Bölüm 25: Güçlü Kadın

10 3 12
                                    


MAVİ GRİ-Hayatım Leş

.......


"İyi geceler Yağmur."

Cevabıyla gülümseyip kapıyı kapattım. Hızlıca eve ulaşıp şu kokmuş bedenimi temizlemem gerekiyordu.


Dün gece eve gelip kendimi hemen duşa atmıştım. Eylül'le biraz sohbet edip yarın akşam olacak iş yemeğinden bahsetmiştim. Hazırlanmak için yardımına ihtiyacım vardı.

İkimiz de yorgun olduğumuzdan dolayı çok fazla lafı uzatmayıp yataklara dağılmıştık. Benim çalışma odamı toparlayıp malzemelerini babamın odasına koymuştuk. Eylül çalışma odamda kalıyordu. İstemeyerek de olsa babamın odasında kalmasını tavsiye ettiğimde reddetmişti. Odasına benim bile girmeye cesaretim yoktu.

Sabah kahvaltı yapmak için erkenden uyandırılmıştım. Eylül'le sofrada biraz konuşmuş çaylarımızı içmiştik. Çok fazla bir şey yememiştim. Yeni bir düzene midem de alışmakta zorlanıyordu.

Dolabın içinden gri triko bir kazakla siyah yüksek bel pantolon çıkartıp hızlıca üzerime geçirdim.
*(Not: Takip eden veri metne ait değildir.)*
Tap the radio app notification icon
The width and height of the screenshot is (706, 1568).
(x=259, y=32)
Siyah beremi de kulaklarıma kadar çektikten sonra çantam ve kürklü kot ceketimi de alime alıp oturma odasına geçtim.

Bulaşıkları eve geldiğimde halledeceğime inanarak koltuğa yerleştim. Sigaramı yakıp masanın üzerindeki küllüğü kendime doğru çektim. İsimsiz geldiği zaman arayacaktı.

Bugün kendimi kontrol etmeli ve bir zorluk çıkarmamak için büyük bir çaba vermeliydim. Uzun bir gün olacaktı evet ama kendimi daha da yorulacağım günler olduğuna inandırıp avutuyordum.
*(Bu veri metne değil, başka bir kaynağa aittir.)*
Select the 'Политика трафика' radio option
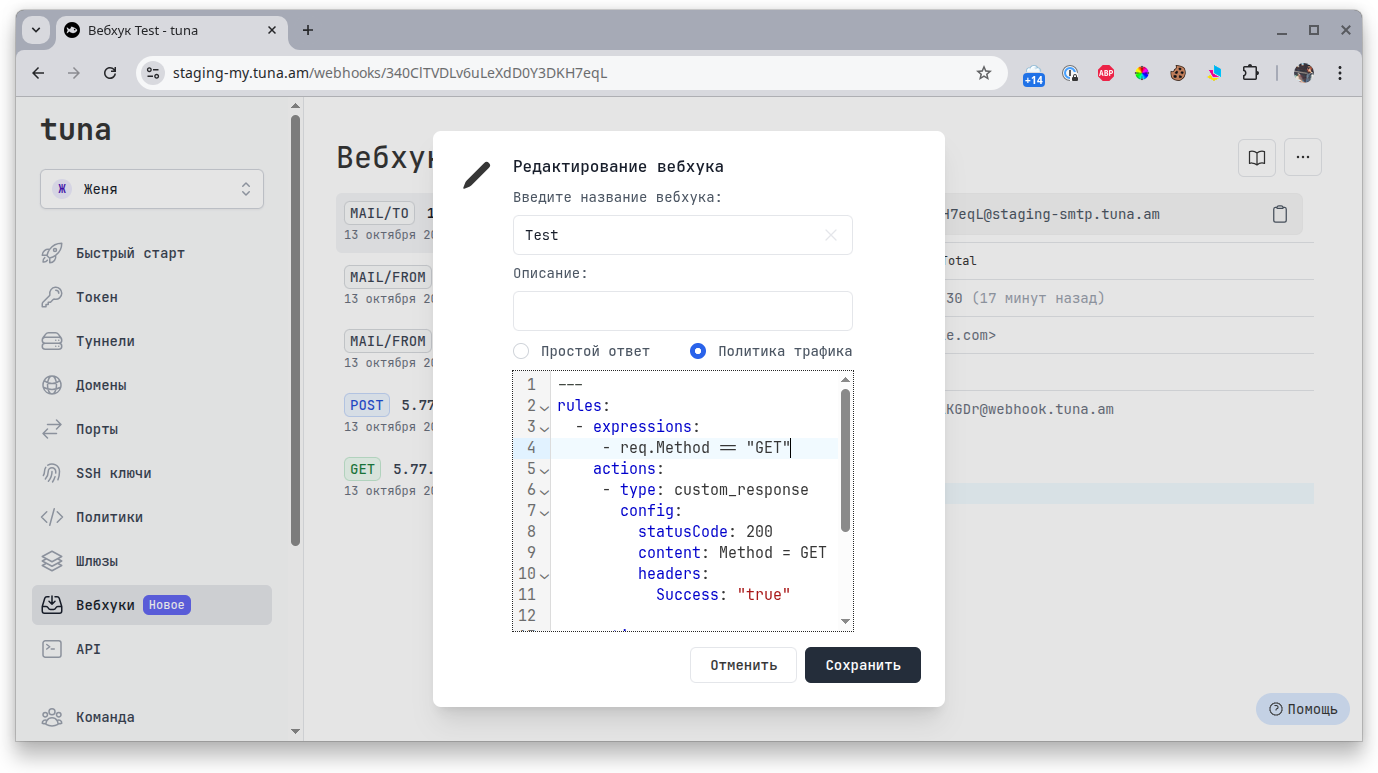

Çantamın üzerinde titreyen telefonuma cevap verme gereği duymadan meşgule atıp yarım içmiş olduğum sigarama üzülürken ayağa kaktım. İsimsiz gelmiş olmalıydı.

Ayağımda fazlasıyla büyük duran botlarımın bağcıklarını bağlama işini arabaya erteleyip hızlıca ceketimi giydim. Kıvırcık saçlarım ceketin içinde sıkışmıştı, sıcak tuttuğu için çıkartmak istemedim.

Apartmandan çıkıp bir süre tanıdık aracı bulmak için çaba göstermiştim. Bu sırada ayağımın dibinde hissettiğim yumuşaklık başımı aşağı eğmeme sebep oldu.

"Prensesim ben seni ne zamandır sevmiyordum."

Bahçemize renk getiren kediye doğru eğilip tüylerini okşamaya başladım. Son haftalarda ne Prenses'le ne de Necmiye teyzeyle çok fazla iletişim kurmuyordum. Yeni hayatımdan onlarda nasibini alıyordu.

"Yağmur, nerdesin evladım sen?"

İyi insan lafının üstüne gelirmiş.

Arkamda varlığını hissettiğim çikolatalı ekmek buram buram koku yayarken yavaşça ayağa kalktım. Kollarımı Necmiye teyzeye sarıp bir süre soluklandım. 

"Buradayım Necmiye teyze, bu aralar çok fazla karşılaşamadık işlerim biraz yoğun da."

Sarılmama karşılık verirken bir şeyler söyleme gereği hissetmiştim. Ayrıldığımızda kafasını salladı.

"Anladım orasını evladım da senin yüzünden tüm çikolatalı ekmekleri yiyip kilo aldım."

Gülerek ellerini göbeğine koyduğunda mahçup bir ifadeyle gülümseyerek karşılık verdim.